Answer:
A software process model is a simplified description of a software process which is
presented from a particular perspective. Models, by their very nature, are
simplifications so a software process model is an abstraction of the actual process
which is being described. Process models may include activities which are part of
the software process, software products and the roles of people involved in software
engineering.
Some examples of the types of software process model which may be
produced are:
1. A workflow model. This shows the sequence of activities in the process
along with their inputs, outputs and dependencies. The activities in this
model represent human actions.
2. A dataflow or activity model This represents the process as a set of activities
each of which carries out some data transformation. It shows how the input
to the process such as a specification is transformed to an output such as a
design. The activities here may be at a lower-level than activities in a
workflow model. They may represent transformations carried out by people
or by computers.
3. A role/action model This represents the roles of the people involved in the
software process and the activities for which they are responsible.

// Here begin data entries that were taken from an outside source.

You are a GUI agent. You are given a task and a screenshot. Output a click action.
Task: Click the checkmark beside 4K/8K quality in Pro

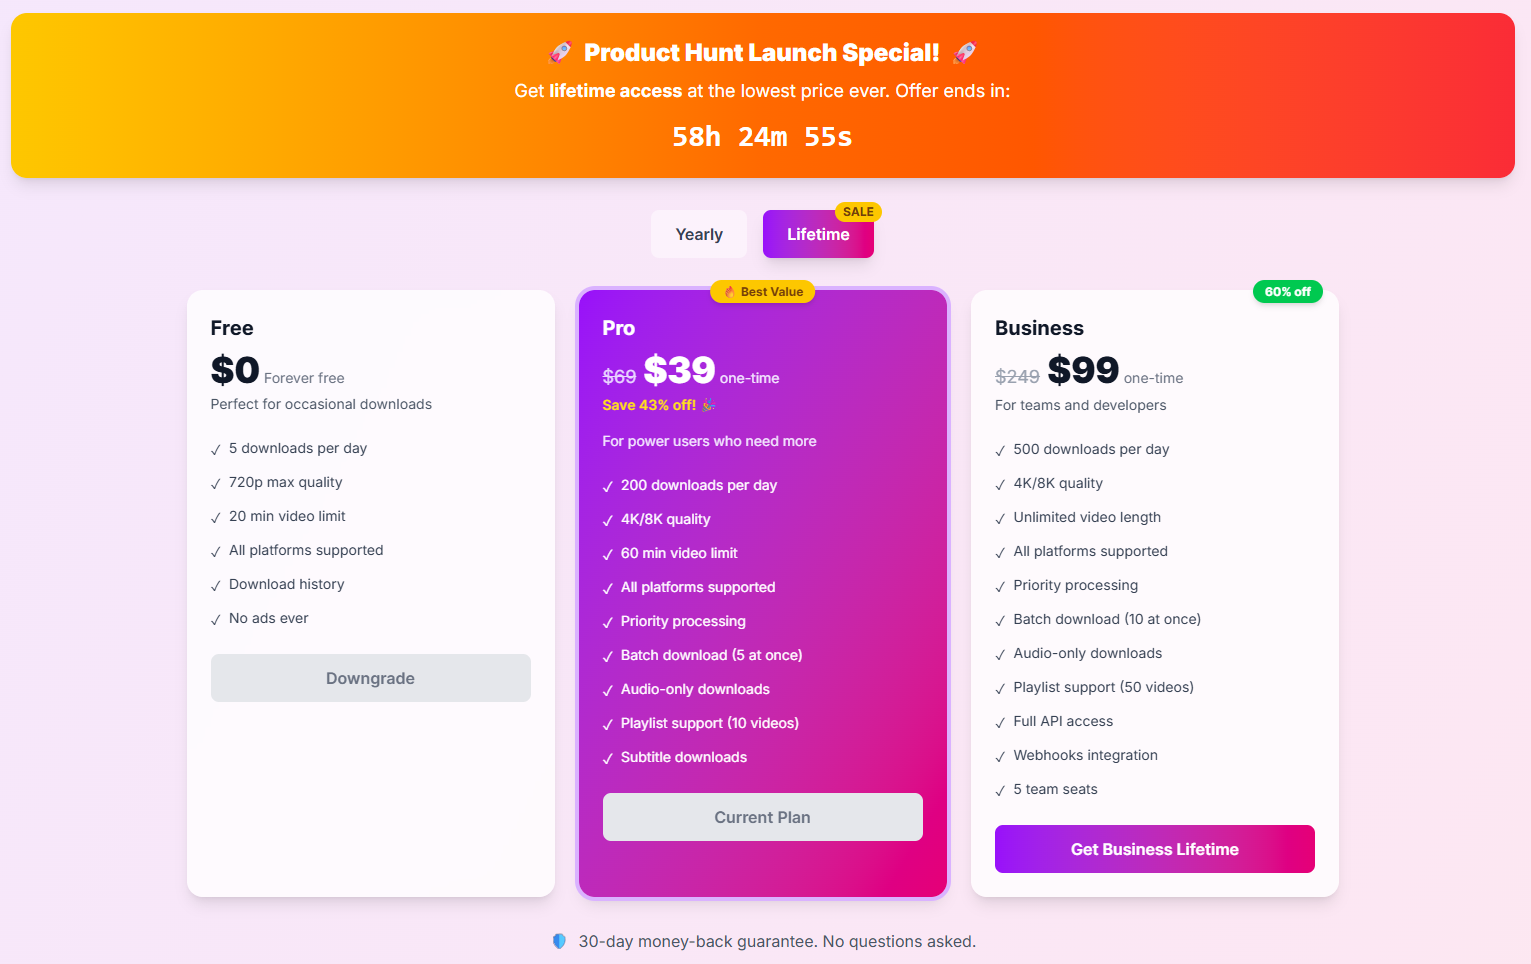pyautogui.click(x=607, y=519)
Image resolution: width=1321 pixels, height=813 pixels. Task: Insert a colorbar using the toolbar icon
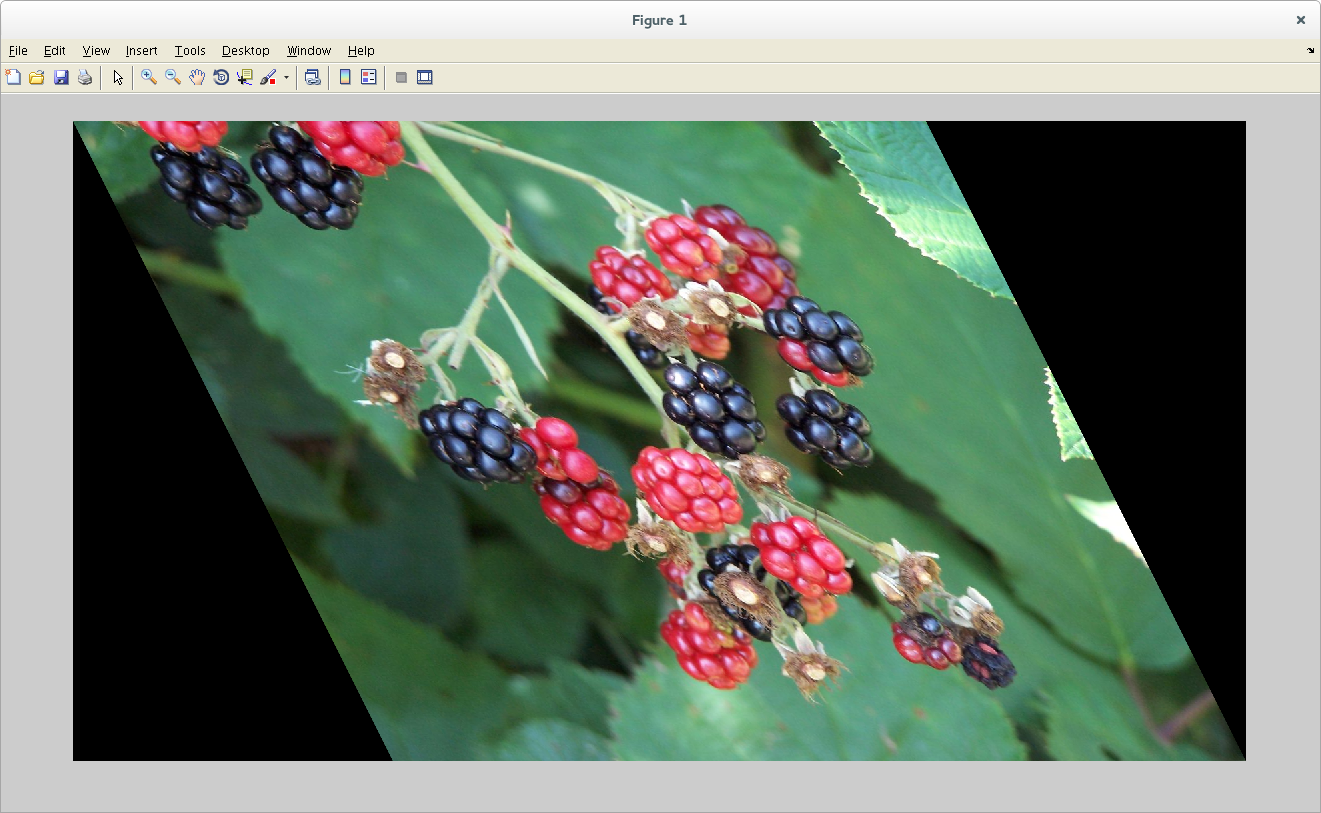click(x=345, y=77)
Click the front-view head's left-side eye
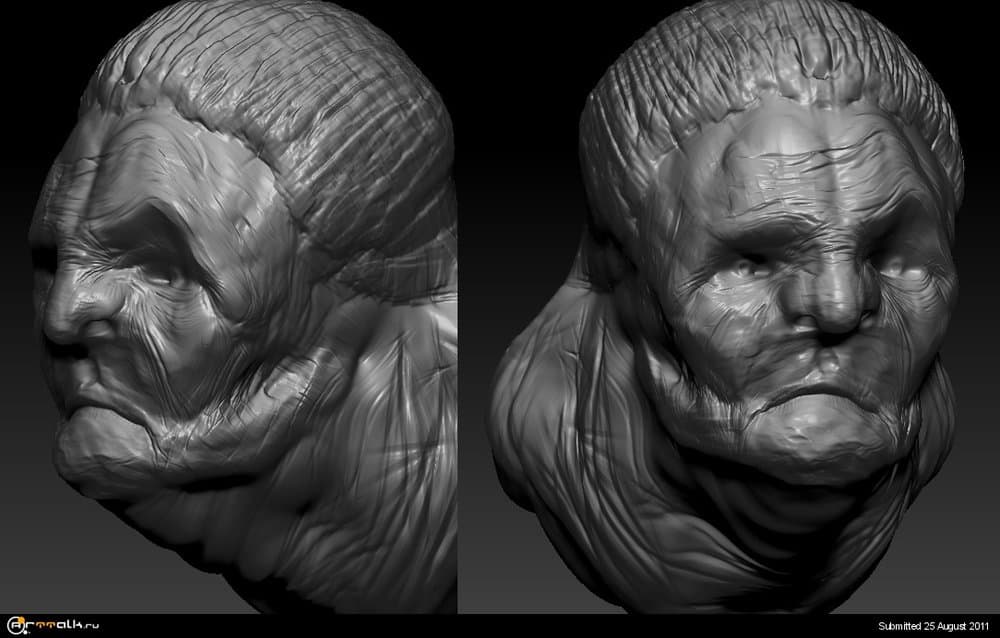Image resolution: width=1000 pixels, height=638 pixels. click(x=749, y=268)
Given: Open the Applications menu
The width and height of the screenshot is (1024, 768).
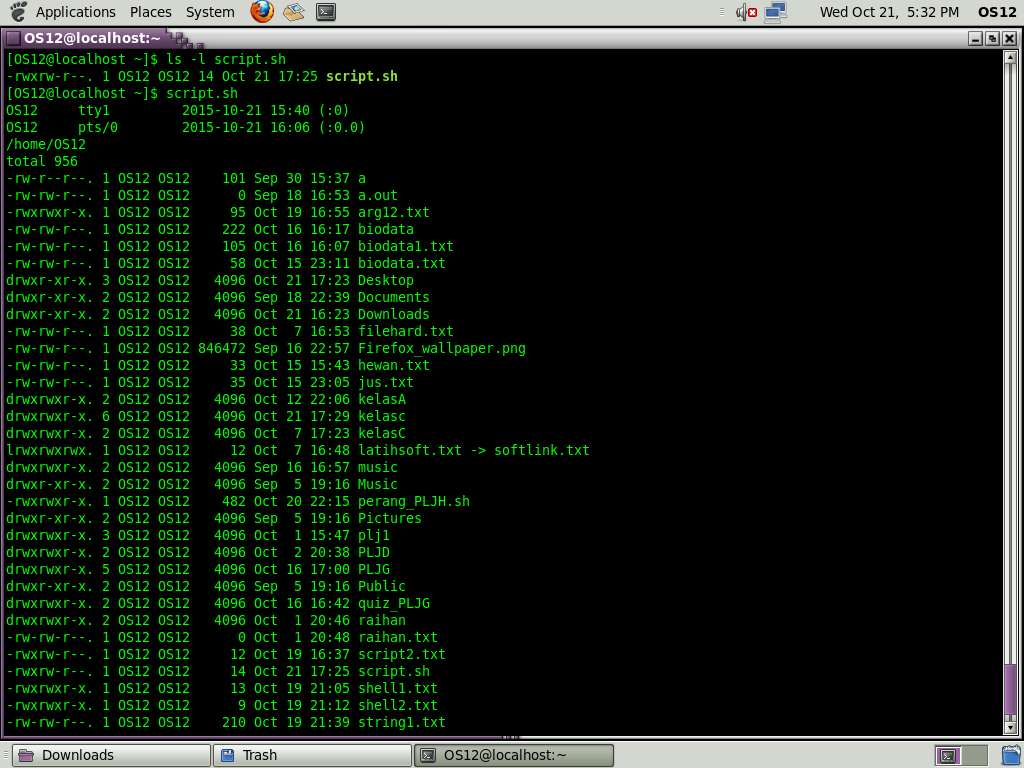Looking at the screenshot, I should pos(76,11).
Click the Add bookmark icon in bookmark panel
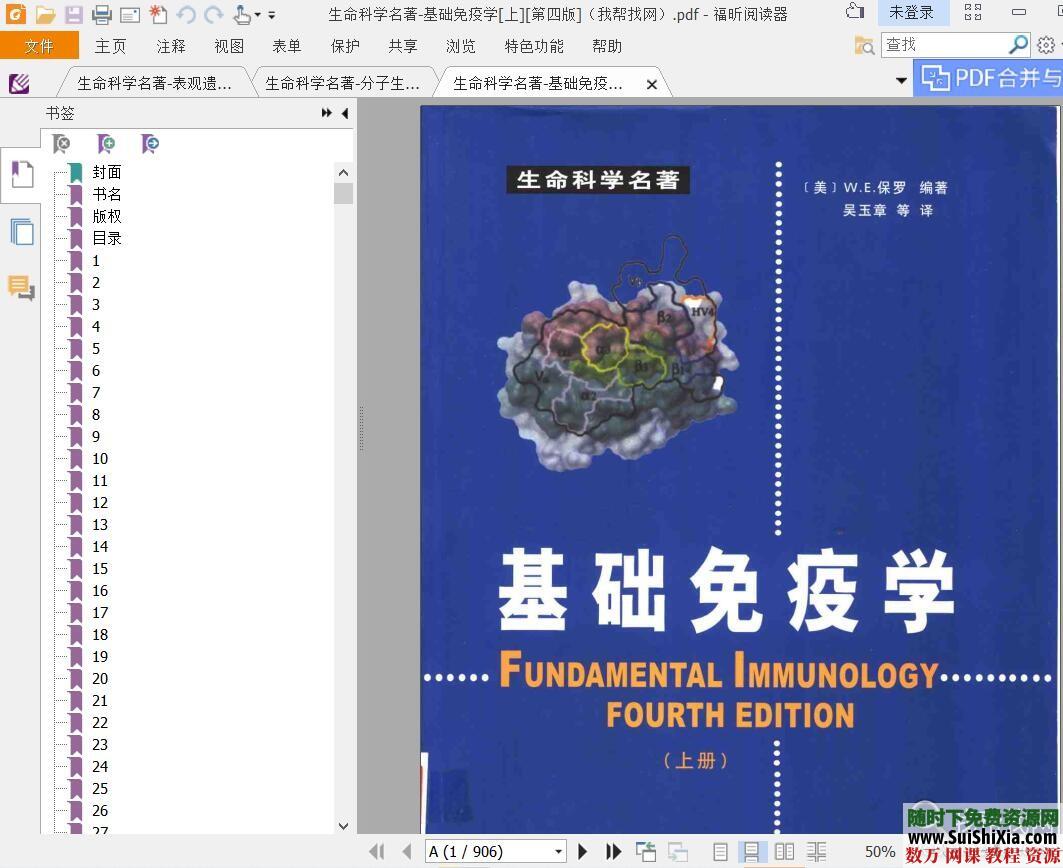Image resolution: width=1063 pixels, height=868 pixels. pos(106,143)
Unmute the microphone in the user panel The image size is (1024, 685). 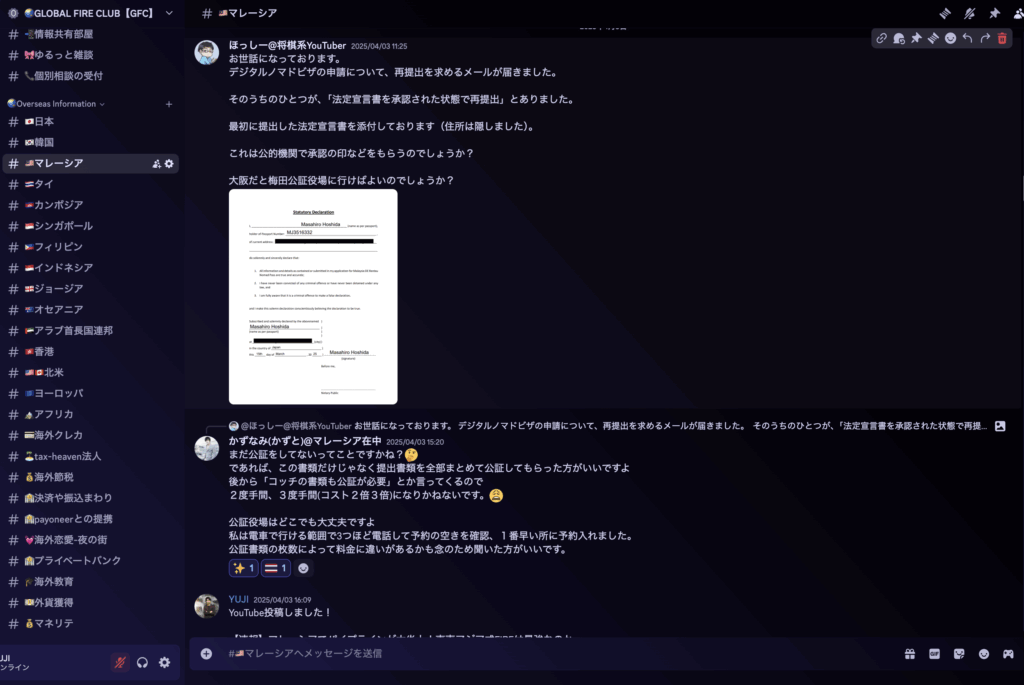point(120,662)
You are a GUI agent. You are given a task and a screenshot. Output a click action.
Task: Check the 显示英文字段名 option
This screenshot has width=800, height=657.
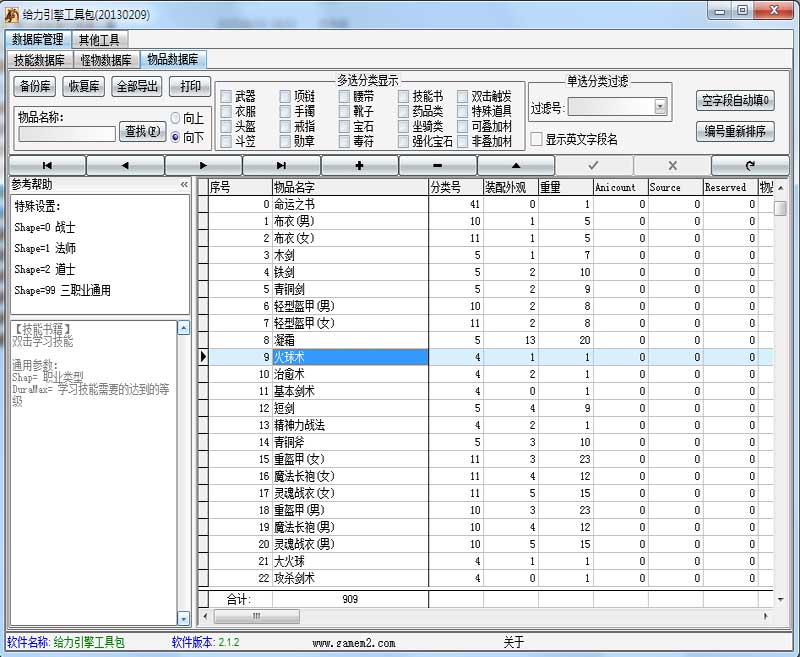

4. Iterative Processes This prescribes the construction of initially small but ever larger portions of a software project to help all those involved to uncover important issues early before problems or faulty assumptions can lead to disaster. Iterative processes are preferred by commercial developers because it allows a potential of reaching the design goals of a customer who does not know how to define what they want.
5. Capability Maturity Model Integration (CMMI) is one of the leading models and based on best practice. Independent assessments grade organizations on how well they follow their defined processes, not on the quality of those processes or the software produced. CMMI has replaced CMM.
There are a number of different general models or paradigms of software
development:
1. The waterfall approach This takes the above activities and represents them as
separate process phases such as requirements specification, software design,
implementation, testing and so on. After each stage is defined it is 'signedoff'
and development goes on to the following stage.
2. Evolutionary development This approach interleaves the activities of
specification, development and validation. An initial system is rapidly
developed from very abstract specifications. This is then refined with
customer input to produce a system which satisfies the customer's needs.
The system may then be delivered. Alternatively, it may be re-implemented
using a more structured approach to produce a more robust and maintainable
system.
3. Formal transformation This approach is based on producing a formal
mathematical system specification and transforming this specification, using
mathematical methods to a program. These transformations are 'correctness preserving'.
This means that you can be sure that the developed program
meets its specification.
4. System assembly from reusable components This technique assumes that
parts of the system already exist. The system development process focuses
on integrating these parts rather than developing them from scratch.